» **Stated goal**:
Extract the lines of the material below, copying them exactly, from the one containing "Expand the hidden system tray icons chevron" down to the one containing "[x=358, y=21]", both included.

Click-target data
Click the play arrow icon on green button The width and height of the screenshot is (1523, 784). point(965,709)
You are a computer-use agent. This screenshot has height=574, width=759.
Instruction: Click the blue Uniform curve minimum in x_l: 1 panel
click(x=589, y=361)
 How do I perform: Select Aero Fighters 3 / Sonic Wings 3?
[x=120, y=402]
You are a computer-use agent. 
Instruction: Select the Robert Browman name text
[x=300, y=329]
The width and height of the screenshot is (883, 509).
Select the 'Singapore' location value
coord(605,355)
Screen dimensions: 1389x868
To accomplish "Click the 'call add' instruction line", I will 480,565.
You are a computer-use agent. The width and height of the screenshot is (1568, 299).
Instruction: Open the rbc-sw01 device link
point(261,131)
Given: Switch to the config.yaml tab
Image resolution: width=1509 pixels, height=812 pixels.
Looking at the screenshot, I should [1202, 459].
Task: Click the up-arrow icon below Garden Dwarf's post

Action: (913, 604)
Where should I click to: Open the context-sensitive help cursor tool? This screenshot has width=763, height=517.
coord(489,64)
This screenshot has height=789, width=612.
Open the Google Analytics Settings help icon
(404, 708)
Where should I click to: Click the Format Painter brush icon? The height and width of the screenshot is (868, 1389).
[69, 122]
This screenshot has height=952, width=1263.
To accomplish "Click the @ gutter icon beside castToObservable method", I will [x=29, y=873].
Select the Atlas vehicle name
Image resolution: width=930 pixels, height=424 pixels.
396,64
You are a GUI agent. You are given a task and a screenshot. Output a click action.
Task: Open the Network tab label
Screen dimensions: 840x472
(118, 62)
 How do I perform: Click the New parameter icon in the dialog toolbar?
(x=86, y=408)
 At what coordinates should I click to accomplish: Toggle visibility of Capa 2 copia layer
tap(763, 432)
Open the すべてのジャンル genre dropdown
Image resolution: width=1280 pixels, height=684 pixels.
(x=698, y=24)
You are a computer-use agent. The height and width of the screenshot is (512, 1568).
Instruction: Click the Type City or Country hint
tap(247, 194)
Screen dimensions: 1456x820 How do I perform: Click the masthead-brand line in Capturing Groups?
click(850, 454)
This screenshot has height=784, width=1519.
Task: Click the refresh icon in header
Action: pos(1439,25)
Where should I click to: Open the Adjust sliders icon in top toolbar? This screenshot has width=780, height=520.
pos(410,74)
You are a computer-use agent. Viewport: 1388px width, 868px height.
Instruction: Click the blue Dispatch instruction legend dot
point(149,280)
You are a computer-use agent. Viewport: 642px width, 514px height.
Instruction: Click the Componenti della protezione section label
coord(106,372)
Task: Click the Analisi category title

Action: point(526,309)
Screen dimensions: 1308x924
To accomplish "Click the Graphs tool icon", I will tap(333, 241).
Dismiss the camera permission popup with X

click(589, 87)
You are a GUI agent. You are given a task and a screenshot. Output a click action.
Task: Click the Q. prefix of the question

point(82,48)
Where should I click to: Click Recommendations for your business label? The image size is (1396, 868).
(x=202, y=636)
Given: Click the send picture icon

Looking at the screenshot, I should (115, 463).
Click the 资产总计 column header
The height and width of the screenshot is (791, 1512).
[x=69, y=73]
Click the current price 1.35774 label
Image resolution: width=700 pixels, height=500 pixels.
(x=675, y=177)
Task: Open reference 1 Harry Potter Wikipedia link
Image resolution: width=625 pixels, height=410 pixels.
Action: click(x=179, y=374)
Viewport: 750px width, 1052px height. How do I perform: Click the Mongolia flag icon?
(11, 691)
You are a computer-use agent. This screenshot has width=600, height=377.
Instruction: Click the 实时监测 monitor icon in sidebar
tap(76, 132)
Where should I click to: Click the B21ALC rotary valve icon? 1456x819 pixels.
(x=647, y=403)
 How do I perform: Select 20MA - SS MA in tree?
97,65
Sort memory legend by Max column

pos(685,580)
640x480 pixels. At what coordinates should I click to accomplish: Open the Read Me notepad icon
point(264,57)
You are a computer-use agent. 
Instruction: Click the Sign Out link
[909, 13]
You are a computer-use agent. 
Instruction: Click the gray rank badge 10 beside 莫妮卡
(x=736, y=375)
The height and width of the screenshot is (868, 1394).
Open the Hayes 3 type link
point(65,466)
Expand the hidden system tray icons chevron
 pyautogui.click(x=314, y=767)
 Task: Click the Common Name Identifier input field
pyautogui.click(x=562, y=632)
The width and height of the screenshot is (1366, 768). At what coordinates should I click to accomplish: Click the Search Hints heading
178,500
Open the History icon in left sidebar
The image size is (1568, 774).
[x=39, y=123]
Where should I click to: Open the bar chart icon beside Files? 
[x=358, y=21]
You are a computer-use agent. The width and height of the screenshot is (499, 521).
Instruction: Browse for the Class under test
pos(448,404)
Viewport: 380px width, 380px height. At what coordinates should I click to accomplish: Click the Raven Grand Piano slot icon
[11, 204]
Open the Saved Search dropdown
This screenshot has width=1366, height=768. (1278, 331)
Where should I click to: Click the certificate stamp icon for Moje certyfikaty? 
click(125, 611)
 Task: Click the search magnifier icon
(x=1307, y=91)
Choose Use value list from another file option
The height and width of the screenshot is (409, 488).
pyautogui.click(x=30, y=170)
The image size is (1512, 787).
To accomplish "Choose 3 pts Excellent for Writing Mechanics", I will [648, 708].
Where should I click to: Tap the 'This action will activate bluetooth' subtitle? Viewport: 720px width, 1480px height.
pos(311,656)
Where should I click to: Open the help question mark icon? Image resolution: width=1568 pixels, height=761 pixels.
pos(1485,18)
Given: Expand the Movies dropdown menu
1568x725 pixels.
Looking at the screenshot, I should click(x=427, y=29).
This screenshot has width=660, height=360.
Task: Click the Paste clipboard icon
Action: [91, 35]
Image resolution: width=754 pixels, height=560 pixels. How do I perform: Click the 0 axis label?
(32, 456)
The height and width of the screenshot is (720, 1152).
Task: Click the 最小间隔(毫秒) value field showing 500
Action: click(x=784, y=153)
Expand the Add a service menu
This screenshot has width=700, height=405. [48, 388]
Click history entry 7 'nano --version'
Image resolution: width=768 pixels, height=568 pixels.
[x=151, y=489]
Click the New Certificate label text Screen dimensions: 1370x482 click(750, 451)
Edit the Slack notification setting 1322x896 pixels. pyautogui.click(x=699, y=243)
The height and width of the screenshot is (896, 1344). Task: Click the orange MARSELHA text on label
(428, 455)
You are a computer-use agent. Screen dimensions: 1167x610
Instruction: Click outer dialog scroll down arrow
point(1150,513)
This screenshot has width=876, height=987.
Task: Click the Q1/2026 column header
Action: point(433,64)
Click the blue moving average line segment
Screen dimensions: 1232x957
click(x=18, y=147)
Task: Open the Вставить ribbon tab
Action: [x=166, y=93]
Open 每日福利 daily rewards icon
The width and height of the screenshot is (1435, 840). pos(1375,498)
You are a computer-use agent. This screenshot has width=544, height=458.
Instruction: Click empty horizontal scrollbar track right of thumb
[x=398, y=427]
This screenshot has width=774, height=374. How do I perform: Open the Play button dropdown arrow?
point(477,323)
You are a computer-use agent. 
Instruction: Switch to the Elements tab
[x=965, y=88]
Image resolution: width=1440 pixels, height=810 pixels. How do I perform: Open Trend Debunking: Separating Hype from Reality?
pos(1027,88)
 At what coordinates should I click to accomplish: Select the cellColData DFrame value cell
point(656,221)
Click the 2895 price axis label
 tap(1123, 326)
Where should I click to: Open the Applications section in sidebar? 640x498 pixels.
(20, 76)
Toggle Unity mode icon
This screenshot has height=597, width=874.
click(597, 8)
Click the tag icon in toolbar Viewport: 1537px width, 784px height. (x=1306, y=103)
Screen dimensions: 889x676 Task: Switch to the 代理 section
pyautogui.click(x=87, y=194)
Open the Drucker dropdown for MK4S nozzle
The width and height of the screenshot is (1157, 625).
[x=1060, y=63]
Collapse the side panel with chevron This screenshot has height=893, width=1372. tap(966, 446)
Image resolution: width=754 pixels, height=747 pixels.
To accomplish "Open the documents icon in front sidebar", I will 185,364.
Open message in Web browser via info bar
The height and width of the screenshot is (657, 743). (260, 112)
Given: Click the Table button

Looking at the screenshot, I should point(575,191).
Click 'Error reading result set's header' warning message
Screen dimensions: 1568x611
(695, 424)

» **Answer to this exercise**:
Expand the hidden system tray icons chevron
 pyautogui.click(x=314, y=767)
 Task: Click the Common Name Identifier input field
pyautogui.click(x=562, y=632)
The width and height of the screenshot is (1366, 768). At what coordinates should I click to accomplish: Click the Search Hints heading
178,500
Open the History icon in left sidebar
The image size is (1568, 774).
[x=39, y=123]
Where should I click to: Open the bar chart icon beside Files? 
[x=358, y=21]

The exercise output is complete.